Thanks for elaborating on your dotfiles strategy. I was using yadm until
now (which has served me well, thank you Tim Byrne!) and reading your
article helped me to simplify my dotfiles even further and retire yadm
in favour of vanilla git and use the `hostname` trick to have variants
for each different arch or computer.
It would be interesting to know however, if you or anyone else has a
good recommendation on storing secrets such as pass datastore or some
personal notes in a similar simple fashion.
P.S.: for some reason TB is pushing for HTML even though I've explicitly
set it not to do so. Sigh! I have to take more baby steps to learn and
use mutt, aerc, etc. more effectively (terminals still don't handle my
mother tongue/script).
On Fri Apr 16, 2021 at 3:10 PM CEST, Mehdi Sadeghi wrote:
> It would be interesting to know however, if you or anyone else has a> good recommendation on storing secrets such as pass datastore or some> personal notes in a similar simple fashion.

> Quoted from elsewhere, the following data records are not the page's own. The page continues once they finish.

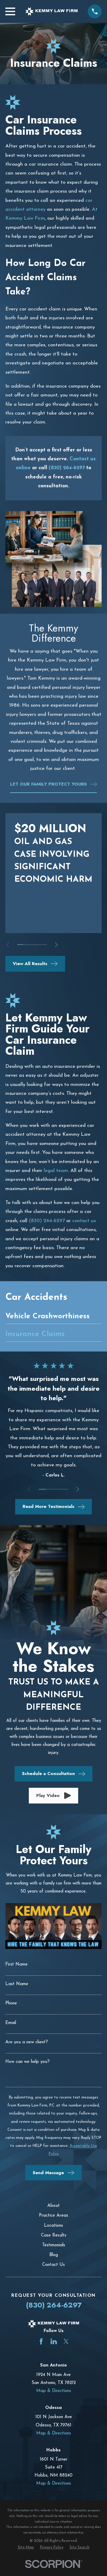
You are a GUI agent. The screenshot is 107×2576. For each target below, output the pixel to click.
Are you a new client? (26, 2042)
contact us (84, 1220)
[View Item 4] (38, 944)
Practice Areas (53, 2215)
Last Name (16, 1984)
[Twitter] (66, 2341)
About (53, 2206)
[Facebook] (41, 2341)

pass organizes passwords in a git repository by default.
> pass organizes passwords in a git repository by default.
Yes, you're t right. However, however the way I use it, it exposes a lot of metadata about services and websites I visit or use. I'd appreciate any hack or thought on this.
What about configs with your email password for mutt, git send-mail and occasional secrets and tokens?
>What about configs with your email password for mutt, git send-mail and >occasional secrets and tokens?
I have personally moved away from including any important secrets or
tokens in plain text. For mutt, you can use pass, GPG, or another
keyring to store secrets and access them without exposing anything in
plain text. See [1].
Most programs should allow config options which include a call to an
external program.
See `man git-send-email` and `man git-credential` for info on those.